Rice also heads the African-American Outreach Committee for the Republican Party of Sarasota. Her career as a military lawyer included assignments as special assistant to the Army JAG and adviser to the deputy assistant secretary of defense for equal opportunity. After retirement, Rice served on President Reagan’s Private Sector Initiatives Task Force and volunteered in the political campaigns of numerous Republican candidates for offices ranging from the presidency to congressional seats.

Rice said the president’s handling of the 2012 attack on the U.S. consulate in Benghazi, Libya, led the NBRA to push for impeachment.

“The tipping point for me was Benghazi,” Rice said. “The image of that soldier shooting off a flare from the roof, giving away his position, thinking that help was coming. The whole thing just really grabbed me — and a lot of others — emotionally. We want our voice to be heard.”

Rice said the media and the Democratic Party have unfairly targeted her organization because its message runs counter to the assumption that Democrats are more effective advocates on issues affecting the black community than Republicans.

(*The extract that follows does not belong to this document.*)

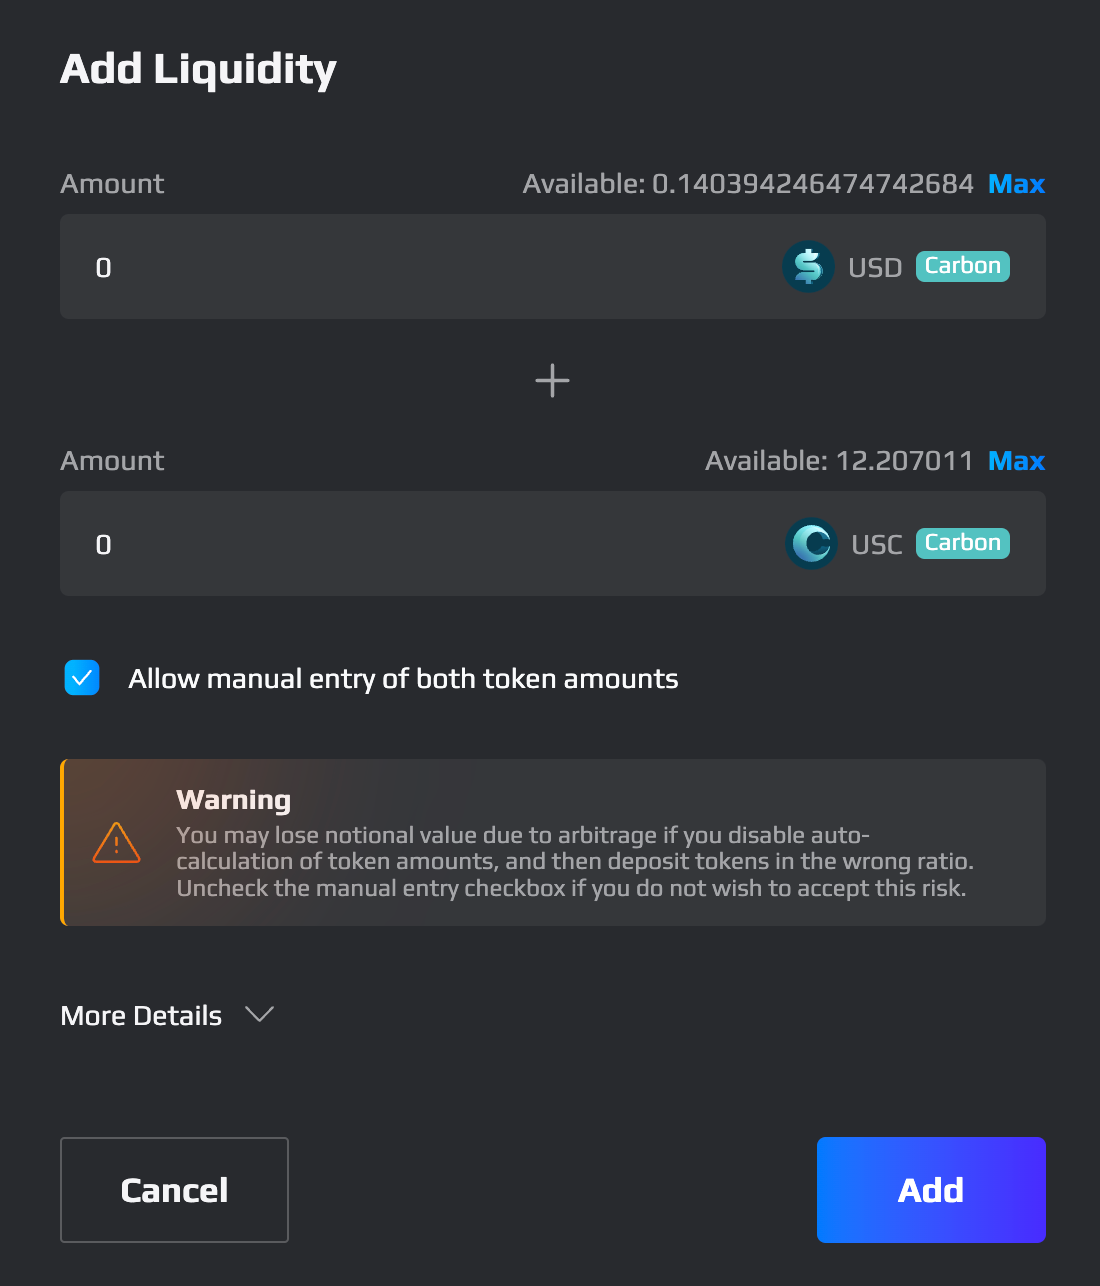Screen dimensions: 1100x1286
Task: Click the Carbon badge next to USC
Action: coord(963,543)

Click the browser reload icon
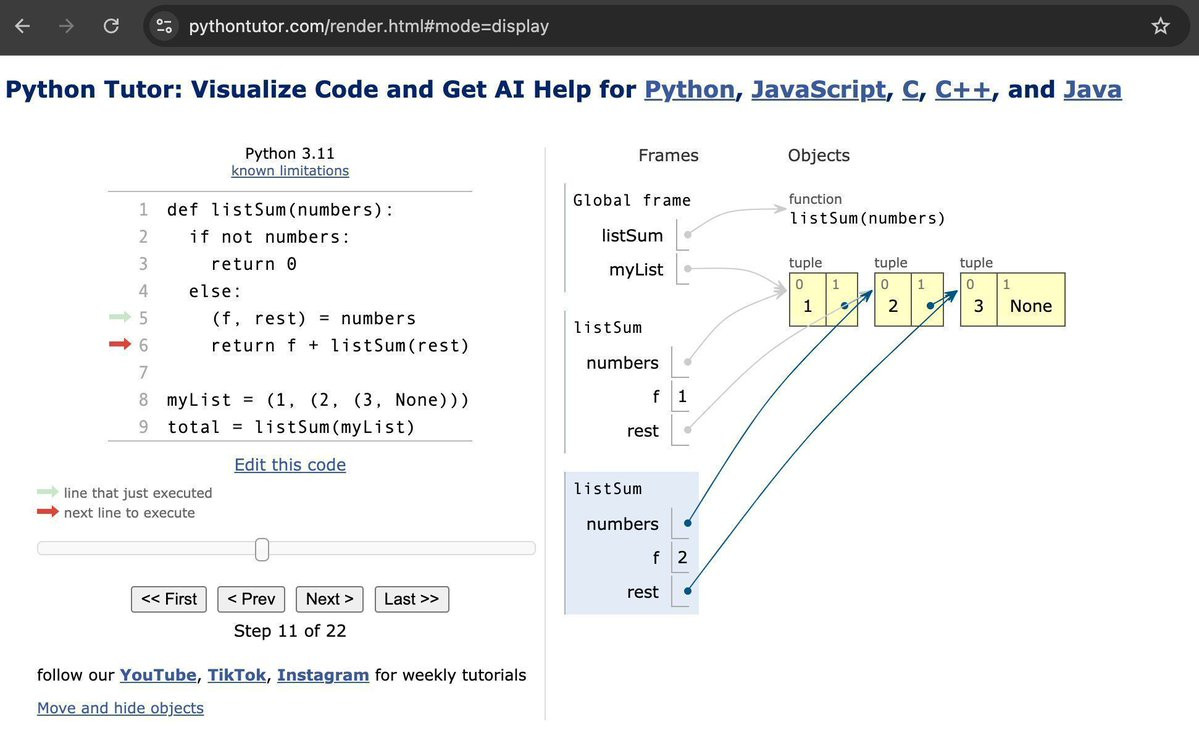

“Most of the mainstream media likes to pretend that black Republicans don’t exist,” Rice said. “We try to fight back against the mantra that the Republican Party is only rich white men.”

Ferrandino said the NBRA’s move for impeachment was another example of the kind of Republican grandstanding that cost them the 2012 presidential election.

“This is not an honest debate,” Ferrandino said, referring to the NBRA impeachment articles. “It is a political stunt meant to galvanize the Tea Party base.”

The offices of Sen. Marco Rubio and Rep. Vern Buchanan declined to comment on the NBRA’s push for impeachment.